Given information
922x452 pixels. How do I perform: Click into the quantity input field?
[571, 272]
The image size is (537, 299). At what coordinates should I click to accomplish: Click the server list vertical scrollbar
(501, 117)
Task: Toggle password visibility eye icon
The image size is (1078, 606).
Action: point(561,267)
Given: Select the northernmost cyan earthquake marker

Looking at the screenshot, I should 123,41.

Your instructions
Only an exact transcription of all the records above counts as an answer.

Answer section
922x452 pixels. How do I perform: Click into the quantity input field?
[571, 272]
The image size is (537, 299). At what coordinates should I click to accomplish: Click the server list vertical scrollbar
(501, 117)
Task: Toggle password visibility eye icon
The image size is (1078, 606).
Action: point(561,267)
Given: Select the northernmost cyan earthquake marker

Looking at the screenshot, I should 123,41.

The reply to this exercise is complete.